>> BEGIN MATERIAL TO PROCESS
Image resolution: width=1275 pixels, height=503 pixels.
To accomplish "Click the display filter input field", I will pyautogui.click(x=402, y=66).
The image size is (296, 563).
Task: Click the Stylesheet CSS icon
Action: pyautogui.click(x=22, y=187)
>> END MATERIAL TO PROCESS
=== DIRECTIONS ===
Copy the listing above line for line, with no changes.

=== OUTPUT OF THE TASK ===
Image resolution: width=1275 pixels, height=503 pixels.
To accomplish "Click the display filter input field", I will pyautogui.click(x=402, y=66).
The image size is (296, 563).
Task: Click the Stylesheet CSS icon
Action: pyautogui.click(x=22, y=187)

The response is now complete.